## Task requirements
Verbatim copy, pictures excluded: every line from the one with "Click the Facebook logo icon" through the final line of the data below, and no other line.

## Data records
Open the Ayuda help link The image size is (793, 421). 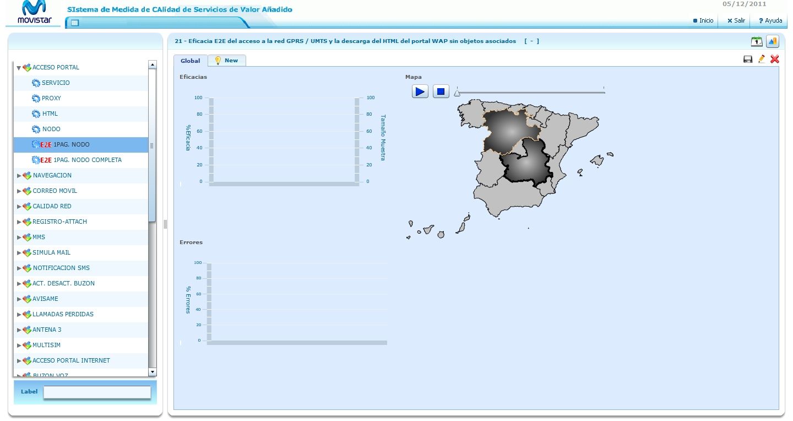pyautogui.click(x=770, y=20)
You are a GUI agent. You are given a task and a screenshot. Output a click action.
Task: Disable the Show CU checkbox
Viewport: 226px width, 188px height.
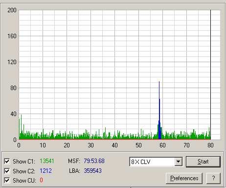7,180
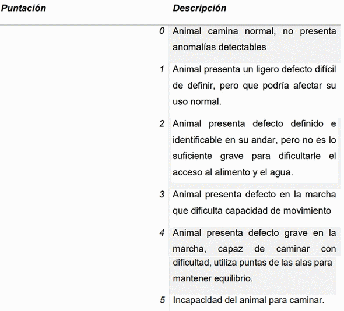Select score number 5
The width and height of the screenshot is (344, 311).
coord(162,300)
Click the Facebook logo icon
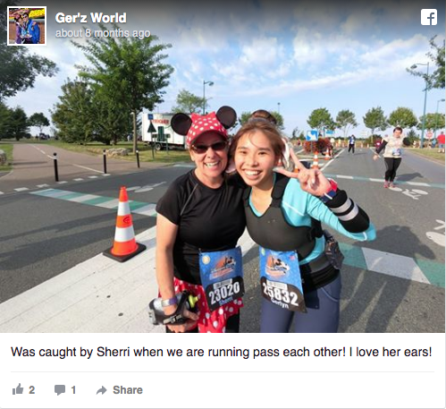This screenshot has width=446, height=409. [429, 17]
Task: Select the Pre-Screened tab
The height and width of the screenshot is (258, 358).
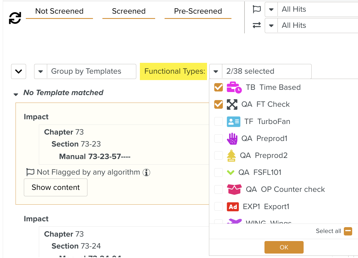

## Exercise response
Click the Facebook logo icon
This screenshot has width=446, height=409. [429, 17]
Task: Select the Pre-Screened tab
The height and width of the screenshot is (258, 358).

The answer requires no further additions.